Nicholas Rowe once asserted that the young Shakespeare was caught stealing a deer from Sir Thomas Lucy's park at Charlecote. The anecdote's truth-value is clearly false, yet the narrative's plausibility resonates from the local social customs in Shakespeare's Warwickshire region. As the social historian Roger Manning convincingly argues, hunting and its illegitimate kin poaching thoroughly pervaded all social strata of early modern English culture. Close proximity to the Forest of Arden and numerous aristocratic deer parks and rabbit warrens would have steeped Shakespeare's early life in the practices of hunting and poaching whether he engaged in them or only heard stories about them. 1

While some Shakespeare criticism attends directly or indirectly to the importance of hunting in the comedies, remarkably, there has been no sustained analysis of poaching's importance in these plays. 2 In part, the reason for the oversight might be lexicographical. The word "poaching" never occurs in any of Shakespeare's works, and the first instance in which poaching means "to take game or fish illegally" is in 1611--a decade after Shakespeare composed his comedies. 3 Yet while the word was not coined for another few years, Roger Manning proves that illegal deer killing was a socially and politically explosive issue well before 1611. Thus, the "ill kill'd deer" Justice Shallow refers to in Act One of The Merry Wives of Windsor situates the play within a socially resonant discourse where illegal deer killing brings to light cultural assumptions imbedded within the legal hunt. As a result, poaching operates as a trope through which the play's audience can analyze and critique class hierarchies, gender roles, and intergenerational conflicts that are often predicated directly or indirectly upon land-use practices.

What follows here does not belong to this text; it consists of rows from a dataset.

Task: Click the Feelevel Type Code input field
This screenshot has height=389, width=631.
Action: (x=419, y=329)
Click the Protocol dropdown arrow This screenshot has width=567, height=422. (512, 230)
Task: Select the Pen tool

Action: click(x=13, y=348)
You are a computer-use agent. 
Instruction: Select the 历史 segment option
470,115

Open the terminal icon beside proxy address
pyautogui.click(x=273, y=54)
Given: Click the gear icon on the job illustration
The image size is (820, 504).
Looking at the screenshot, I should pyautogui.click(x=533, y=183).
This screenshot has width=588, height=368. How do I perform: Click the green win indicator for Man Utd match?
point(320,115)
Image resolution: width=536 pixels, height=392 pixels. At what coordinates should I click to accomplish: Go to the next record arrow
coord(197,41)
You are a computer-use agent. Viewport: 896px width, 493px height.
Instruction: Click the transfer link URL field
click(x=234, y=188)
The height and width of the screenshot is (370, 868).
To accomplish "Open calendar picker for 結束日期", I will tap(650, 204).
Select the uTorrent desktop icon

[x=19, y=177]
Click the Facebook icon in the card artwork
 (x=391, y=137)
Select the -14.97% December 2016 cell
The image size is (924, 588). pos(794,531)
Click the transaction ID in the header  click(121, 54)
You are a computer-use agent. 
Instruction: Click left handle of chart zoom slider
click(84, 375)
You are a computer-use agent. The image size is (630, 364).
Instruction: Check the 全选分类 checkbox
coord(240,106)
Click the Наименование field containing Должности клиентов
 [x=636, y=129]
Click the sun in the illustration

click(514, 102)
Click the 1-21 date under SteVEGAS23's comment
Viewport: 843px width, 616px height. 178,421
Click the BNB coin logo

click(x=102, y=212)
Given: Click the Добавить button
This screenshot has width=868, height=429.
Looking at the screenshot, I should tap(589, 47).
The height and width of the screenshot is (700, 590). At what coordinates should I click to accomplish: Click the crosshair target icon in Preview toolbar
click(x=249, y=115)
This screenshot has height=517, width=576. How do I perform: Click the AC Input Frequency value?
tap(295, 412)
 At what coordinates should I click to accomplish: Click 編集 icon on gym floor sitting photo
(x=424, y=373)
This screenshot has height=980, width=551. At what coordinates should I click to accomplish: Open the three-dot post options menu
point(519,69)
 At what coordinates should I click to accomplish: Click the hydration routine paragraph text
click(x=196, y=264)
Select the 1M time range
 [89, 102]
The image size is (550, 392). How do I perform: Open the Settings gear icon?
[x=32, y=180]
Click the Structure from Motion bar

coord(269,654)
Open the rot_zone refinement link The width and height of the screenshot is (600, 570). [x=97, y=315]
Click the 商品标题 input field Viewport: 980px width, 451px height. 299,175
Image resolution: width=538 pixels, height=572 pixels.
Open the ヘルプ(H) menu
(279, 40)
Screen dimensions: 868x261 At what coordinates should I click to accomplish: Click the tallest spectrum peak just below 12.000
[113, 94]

An analysis of the pervasive references to poaching in The Merry Wives of Windsor intersects with the complex history of forest laws in England. As is common knowledge, English forests were not merely [End Page 46] dense woodlands: they could include open fields, small towns, and other topographies. What defined a forest was a monarch's desire to create a sanctuary for his own hunting pleasure. The first section of this essay maps out the central features of forest law, its enforcement, and how poaching accrued layers of cultural meaning. Within this section, analysis focuses on John Manwood's Treatise and Discourse of the Laws of the Forrests (1598). In many ways, Manwood's document is a synthesis of forest and game laws, but its significance lies less in what it says than in why and how he writes the document. Manwood responds to the pervasive abuse and neglect of royal forests by linguistically imposing boundaries on royal land. This document highlights the ways in which the boundaries of forestland were vulnerable to penetration by poachers. As the second section of this essay demonstrates, the permeability of forest boundaries that Manwood laments provokes quite the opposite response from Shakespeare. In The Merry Wives of Windsor, Shakespeare revels in illegality as poaching literally and metaphorically pervades the rambunctious comedy. Deer poaching comments upon control of the land, but Shakespeare also uses poaching as a metaphor for the usurpation of a person's control over other forms of property, such as a husband's control over his wife or a parent's control over her or his children. Here poaching offers a model of transgression that reveals the shaky foundation upon which rests the arbitrariness of property. The spatial transgressions which poaching enacts suggest that outright control over space, land, and people is impossible; instead, the play presents a more fluid organization of space and social relations that are continually in flux and subject to communal revision.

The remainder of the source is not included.